Welcome. I started blogging about donuts to coincide with the 2016 presidential inauguration. Initially, I explained my obsession with donuts like this: “they’re delicious, it's silly, and in a world so riddled with serious issues, donuts provide comic, tasty relief.” Over the last few years I have come to realize that a love of donuts is universal and can translate and enable dialogue across cultural, political, economic class, and gender lines. I haven’t met a cab or LYFT driver who was not willing to engage in a discussion about donuts—which gradually evolved into other topics. So, with that, I’d like your help. Please share your donut experiences with me (at wendonutopia@gmail.com) and while you’re munching on donuts, use that experience as an opportunity to listen to others' points of view. It works.

Donuts in Jerusalem

Donuts in Jerusalem

Decoding My Donut Ratings

Decoding My Donut Ratings
Practically perfect!
Highly recommended
Pretty good
Keep on walking (inedible)


Thursday, December 28, 2017

Egypt - December, 2017

Aboard the M/S Tosca
Luxor, Egypt
Rating: 


A cooking demonstration of Egyptian donuts (Zalabia)! Apparently, zalabia are a Mideast phenomenom-- the identical pastries are also made and served in Syria, Lebanon, Yemen, etc., and in Morocco (with the accent on the 3rd syllable).  The proper Egyptian pronunciation places the accent on the 2nd syllable.  Speaking of accents, Arabic is spoken throughout the Arabian peninsula and in many areas of the Mideast.  Each country, with Egypt being no exception, has its own dialect.  But, we digress.

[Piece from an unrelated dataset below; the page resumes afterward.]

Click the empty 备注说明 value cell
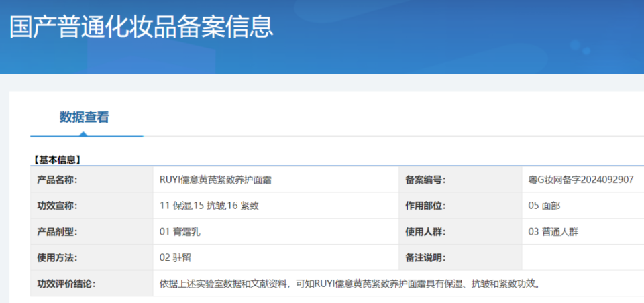 [583, 257]
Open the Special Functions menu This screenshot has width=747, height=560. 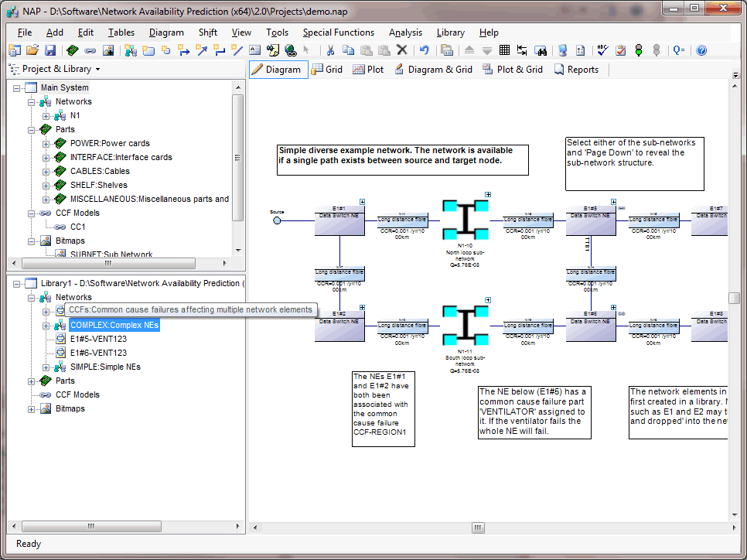pyautogui.click(x=338, y=32)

The chef, Hamdy, and his abled-bodied assistant, Karim, started off by giving us some history.  Zalabia have been prepared and served as sweet treats (on Fridays to usher in the day of rest) for the past 400 – 500 years.  Next, the chefs handed out recipes.  The batter is simple enough—sugar, milk, yeast, flour salt, corn oil, and corn starch (Hamdy explains corn starch makes them crunchy on the outside). 


Once the ingredients are mixed together, they are left to rise for two hours.  Then, they are spooned by teaspoonfuls into hot oil.



When done, the Zalabia are dipped into cinnamon or powdered sugar or a sugar syrup (honey could substitute) and eaten—immediately.  They were delicious!  Donut holes with a crunch but much lighter.  Hamdy and Karim served each of us 3 of these tasty treats—but some of us consumed many more than that!  They were scrumptious!!!!  Several of us had the opportunity to try our hand at spooning the batter into the hot oil.  Let's just say it was harder than it looked!  What a fun way to spend part of the afternoon on Christmas Eve.